╭─ データ

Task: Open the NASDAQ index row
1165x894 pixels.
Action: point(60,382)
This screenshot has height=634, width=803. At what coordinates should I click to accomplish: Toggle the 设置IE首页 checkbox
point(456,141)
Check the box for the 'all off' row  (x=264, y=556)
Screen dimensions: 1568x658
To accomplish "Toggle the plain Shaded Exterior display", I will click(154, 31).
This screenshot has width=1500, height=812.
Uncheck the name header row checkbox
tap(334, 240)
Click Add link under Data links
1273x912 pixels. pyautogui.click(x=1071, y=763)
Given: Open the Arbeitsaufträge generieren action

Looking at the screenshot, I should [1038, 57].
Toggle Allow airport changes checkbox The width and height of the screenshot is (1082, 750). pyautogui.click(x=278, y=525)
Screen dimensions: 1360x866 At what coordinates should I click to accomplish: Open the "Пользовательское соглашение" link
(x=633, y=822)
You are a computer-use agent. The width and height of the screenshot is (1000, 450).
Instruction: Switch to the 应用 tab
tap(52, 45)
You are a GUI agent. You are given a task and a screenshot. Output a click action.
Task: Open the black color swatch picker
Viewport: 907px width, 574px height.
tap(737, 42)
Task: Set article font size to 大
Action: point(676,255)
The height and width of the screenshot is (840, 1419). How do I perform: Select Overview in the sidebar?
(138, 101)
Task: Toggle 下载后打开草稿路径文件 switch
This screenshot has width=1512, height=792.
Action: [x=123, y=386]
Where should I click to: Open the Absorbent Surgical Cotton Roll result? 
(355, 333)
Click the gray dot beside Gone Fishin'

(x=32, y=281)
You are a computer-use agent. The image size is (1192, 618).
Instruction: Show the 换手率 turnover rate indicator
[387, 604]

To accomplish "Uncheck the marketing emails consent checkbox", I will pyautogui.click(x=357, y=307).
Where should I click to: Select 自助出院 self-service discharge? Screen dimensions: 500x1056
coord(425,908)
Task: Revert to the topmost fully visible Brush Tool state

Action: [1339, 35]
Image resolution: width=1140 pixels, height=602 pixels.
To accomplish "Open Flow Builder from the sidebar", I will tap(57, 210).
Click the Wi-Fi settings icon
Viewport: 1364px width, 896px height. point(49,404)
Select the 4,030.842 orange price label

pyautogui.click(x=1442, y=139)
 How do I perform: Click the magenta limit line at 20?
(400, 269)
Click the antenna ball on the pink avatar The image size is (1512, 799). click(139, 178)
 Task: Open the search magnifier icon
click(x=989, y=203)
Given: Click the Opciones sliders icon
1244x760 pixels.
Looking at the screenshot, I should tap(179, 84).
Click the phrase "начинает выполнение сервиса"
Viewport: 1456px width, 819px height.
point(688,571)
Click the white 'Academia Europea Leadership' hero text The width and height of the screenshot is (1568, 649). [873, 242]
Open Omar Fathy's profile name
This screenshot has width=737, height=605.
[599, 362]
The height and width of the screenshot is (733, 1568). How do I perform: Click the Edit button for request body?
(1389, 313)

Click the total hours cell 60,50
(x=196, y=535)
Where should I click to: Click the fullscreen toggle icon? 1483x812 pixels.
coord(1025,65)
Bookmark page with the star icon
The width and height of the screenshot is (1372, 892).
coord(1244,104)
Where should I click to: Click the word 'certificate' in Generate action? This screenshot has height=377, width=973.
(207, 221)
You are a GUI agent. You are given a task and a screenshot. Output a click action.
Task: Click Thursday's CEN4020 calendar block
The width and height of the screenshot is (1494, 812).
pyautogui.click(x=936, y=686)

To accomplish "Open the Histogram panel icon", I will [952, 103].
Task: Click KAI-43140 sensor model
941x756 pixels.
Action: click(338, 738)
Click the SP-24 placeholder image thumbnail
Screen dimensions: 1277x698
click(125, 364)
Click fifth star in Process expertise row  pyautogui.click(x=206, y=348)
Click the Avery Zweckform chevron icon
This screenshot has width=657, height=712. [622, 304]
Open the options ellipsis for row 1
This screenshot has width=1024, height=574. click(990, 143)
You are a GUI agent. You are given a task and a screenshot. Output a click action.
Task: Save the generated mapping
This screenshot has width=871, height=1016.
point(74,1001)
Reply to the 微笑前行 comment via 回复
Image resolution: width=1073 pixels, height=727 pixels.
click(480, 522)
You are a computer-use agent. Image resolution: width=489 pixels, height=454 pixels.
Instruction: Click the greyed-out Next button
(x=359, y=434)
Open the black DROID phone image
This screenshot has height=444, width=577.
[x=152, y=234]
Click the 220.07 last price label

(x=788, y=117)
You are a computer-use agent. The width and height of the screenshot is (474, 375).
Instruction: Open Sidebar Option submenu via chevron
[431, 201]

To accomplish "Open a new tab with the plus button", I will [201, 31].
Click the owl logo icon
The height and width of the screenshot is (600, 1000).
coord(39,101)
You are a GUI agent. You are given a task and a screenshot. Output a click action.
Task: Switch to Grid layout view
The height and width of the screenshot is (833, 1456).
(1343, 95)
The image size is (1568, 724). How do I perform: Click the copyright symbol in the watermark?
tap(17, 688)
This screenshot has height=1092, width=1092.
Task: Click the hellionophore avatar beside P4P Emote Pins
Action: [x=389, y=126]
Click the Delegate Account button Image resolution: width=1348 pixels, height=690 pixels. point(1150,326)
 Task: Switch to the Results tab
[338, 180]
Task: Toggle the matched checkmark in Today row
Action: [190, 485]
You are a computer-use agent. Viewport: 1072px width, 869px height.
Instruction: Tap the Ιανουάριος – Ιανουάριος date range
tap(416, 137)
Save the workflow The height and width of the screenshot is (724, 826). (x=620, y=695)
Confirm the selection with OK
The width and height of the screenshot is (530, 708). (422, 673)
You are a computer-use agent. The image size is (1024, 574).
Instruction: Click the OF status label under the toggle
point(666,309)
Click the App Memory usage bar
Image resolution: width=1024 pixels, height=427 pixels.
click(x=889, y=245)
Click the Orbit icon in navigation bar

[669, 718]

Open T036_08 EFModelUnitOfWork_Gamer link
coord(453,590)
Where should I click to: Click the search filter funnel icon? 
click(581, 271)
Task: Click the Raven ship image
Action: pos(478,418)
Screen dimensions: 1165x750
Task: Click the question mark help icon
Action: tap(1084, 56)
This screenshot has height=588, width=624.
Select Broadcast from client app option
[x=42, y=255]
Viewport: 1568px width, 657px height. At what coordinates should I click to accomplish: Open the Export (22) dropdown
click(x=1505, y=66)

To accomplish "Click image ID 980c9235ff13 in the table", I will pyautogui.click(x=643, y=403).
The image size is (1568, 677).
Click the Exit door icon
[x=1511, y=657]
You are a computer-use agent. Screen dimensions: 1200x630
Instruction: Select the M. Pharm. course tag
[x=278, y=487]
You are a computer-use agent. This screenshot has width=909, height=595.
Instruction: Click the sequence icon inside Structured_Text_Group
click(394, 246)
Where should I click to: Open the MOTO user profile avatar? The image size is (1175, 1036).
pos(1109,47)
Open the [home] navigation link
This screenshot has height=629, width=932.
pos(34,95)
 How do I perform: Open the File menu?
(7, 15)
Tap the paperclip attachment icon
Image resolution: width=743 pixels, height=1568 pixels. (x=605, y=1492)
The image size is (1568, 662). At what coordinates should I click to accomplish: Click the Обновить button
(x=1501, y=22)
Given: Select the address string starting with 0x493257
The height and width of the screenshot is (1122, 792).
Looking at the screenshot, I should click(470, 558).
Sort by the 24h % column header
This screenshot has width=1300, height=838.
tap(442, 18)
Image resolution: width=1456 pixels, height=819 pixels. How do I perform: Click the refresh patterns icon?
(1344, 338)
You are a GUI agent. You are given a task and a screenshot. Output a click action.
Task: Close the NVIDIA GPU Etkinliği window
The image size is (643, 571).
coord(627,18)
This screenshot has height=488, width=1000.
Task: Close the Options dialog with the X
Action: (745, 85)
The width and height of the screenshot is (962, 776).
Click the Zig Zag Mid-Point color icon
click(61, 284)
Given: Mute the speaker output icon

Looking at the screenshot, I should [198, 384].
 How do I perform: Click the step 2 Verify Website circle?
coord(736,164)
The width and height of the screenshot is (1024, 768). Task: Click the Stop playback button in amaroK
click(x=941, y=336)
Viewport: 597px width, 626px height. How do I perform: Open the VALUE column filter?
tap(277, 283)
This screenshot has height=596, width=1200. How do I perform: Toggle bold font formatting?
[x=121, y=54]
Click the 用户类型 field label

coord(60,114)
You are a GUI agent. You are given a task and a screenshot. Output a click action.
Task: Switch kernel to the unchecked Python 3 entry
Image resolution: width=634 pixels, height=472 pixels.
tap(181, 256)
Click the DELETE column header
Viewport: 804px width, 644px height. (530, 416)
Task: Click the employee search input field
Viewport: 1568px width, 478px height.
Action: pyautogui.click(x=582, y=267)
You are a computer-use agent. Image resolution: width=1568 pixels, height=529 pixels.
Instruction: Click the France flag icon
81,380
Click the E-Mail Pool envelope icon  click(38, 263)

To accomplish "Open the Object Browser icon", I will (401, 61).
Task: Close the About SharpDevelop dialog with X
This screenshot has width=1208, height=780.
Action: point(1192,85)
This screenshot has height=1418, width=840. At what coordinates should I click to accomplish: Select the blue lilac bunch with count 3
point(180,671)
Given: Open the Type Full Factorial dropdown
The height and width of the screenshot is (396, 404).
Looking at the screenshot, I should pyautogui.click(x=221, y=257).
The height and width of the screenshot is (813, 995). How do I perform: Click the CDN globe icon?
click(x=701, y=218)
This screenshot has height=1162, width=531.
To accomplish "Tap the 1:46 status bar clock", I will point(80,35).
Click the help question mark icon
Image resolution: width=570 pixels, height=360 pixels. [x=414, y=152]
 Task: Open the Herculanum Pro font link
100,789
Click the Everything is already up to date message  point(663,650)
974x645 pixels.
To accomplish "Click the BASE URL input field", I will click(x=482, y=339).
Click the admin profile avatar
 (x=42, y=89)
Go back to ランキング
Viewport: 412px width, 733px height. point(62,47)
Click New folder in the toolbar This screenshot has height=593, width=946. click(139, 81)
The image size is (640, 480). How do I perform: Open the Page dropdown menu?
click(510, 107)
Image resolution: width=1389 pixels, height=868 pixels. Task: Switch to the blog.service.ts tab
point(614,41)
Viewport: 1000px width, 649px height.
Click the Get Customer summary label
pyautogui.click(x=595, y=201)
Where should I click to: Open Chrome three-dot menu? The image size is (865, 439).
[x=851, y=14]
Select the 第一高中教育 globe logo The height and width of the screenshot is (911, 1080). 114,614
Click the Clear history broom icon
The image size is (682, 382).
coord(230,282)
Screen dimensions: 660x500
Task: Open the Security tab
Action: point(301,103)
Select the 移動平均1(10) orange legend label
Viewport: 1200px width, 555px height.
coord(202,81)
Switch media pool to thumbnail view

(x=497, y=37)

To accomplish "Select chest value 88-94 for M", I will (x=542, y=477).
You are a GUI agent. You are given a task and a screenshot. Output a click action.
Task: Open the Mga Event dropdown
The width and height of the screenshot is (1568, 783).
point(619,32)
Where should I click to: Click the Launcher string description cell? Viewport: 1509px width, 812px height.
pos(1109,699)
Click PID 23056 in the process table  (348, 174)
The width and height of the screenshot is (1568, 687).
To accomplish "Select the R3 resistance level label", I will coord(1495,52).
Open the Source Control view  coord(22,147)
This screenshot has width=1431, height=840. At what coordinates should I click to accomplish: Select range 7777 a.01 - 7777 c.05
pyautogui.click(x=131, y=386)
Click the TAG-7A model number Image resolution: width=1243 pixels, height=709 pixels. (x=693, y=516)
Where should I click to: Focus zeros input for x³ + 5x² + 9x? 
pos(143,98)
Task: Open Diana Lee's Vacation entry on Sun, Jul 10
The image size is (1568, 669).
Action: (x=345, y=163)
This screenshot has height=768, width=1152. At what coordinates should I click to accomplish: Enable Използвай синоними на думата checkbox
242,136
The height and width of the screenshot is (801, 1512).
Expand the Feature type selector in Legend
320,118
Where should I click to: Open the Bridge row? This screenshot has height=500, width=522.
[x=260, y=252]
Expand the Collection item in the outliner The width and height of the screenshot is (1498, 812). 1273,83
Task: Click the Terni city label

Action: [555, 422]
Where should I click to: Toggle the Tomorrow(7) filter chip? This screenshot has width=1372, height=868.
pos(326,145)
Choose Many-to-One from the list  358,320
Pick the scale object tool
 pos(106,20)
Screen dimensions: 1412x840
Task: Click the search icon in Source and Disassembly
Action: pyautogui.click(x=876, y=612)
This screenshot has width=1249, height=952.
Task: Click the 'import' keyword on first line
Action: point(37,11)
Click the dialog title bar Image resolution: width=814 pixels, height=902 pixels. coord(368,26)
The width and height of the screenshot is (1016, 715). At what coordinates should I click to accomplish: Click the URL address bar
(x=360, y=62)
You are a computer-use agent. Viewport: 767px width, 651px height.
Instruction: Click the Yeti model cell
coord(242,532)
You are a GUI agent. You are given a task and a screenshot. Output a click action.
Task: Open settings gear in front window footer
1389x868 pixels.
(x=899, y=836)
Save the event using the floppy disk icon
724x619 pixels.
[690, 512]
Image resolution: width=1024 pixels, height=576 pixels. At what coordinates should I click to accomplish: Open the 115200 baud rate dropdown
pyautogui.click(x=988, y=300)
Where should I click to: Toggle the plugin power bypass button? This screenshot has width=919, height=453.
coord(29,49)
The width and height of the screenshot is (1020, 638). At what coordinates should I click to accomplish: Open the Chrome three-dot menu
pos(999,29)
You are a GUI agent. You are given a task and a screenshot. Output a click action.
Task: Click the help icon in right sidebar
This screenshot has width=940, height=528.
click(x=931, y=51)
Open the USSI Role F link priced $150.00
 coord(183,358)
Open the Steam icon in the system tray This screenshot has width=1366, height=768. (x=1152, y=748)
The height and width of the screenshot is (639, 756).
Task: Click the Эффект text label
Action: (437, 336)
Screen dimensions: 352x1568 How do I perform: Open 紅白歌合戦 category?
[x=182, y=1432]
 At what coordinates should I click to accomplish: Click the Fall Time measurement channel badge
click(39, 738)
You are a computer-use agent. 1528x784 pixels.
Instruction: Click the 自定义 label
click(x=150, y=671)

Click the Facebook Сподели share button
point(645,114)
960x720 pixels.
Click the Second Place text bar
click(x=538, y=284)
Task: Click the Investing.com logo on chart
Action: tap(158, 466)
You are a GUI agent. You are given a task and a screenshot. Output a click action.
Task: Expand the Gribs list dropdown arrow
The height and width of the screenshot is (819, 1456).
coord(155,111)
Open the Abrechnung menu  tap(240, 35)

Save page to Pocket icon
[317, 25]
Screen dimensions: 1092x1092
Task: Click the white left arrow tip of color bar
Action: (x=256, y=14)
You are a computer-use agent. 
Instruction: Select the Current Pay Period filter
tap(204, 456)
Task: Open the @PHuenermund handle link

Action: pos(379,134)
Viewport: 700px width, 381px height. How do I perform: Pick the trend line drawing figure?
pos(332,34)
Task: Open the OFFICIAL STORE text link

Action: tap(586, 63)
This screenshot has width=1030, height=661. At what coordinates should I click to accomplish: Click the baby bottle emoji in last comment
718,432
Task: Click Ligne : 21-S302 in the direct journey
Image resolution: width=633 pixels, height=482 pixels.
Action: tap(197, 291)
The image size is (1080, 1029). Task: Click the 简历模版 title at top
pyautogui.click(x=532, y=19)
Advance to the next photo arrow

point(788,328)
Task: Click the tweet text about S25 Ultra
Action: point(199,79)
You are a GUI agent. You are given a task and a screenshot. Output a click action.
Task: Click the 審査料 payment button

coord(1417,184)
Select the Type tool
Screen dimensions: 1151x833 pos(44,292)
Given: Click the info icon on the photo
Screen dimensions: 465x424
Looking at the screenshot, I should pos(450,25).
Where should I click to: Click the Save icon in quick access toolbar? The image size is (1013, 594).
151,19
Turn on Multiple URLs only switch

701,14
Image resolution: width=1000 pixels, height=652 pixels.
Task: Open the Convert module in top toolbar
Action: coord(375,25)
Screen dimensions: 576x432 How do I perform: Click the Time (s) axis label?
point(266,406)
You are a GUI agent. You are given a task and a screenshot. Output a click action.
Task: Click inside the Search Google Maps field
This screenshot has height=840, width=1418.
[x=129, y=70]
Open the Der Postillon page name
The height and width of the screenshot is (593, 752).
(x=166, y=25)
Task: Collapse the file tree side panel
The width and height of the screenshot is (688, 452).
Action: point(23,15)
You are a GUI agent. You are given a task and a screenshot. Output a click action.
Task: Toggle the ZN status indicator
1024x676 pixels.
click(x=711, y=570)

╰─

取り組む課題: 「Given: Mute the speaker output icon」を含む行から「tap(277, 283)」を含む行までを、両端の行も含めて、1行につき1つの文字列とするJSONのリストとして並べなさい。空行は除くこと。

完成した演習:
[
  "Given: Mute the speaker output icon",
  "Looking at the screenshot, I should [198, 384].",
  " How do I perform: Click the step 2 Verify Website circle?",
  "coord(736,164)",
  "The width and height of the screenshot is (1024, 768). Task: Click the Stop playback button in amaroK",
  "click(x=941, y=336)",
  "Viewport: 597px width, 626px height. How do I perform: Open the VALUE column filter?",
  "tap(277, 283)"
]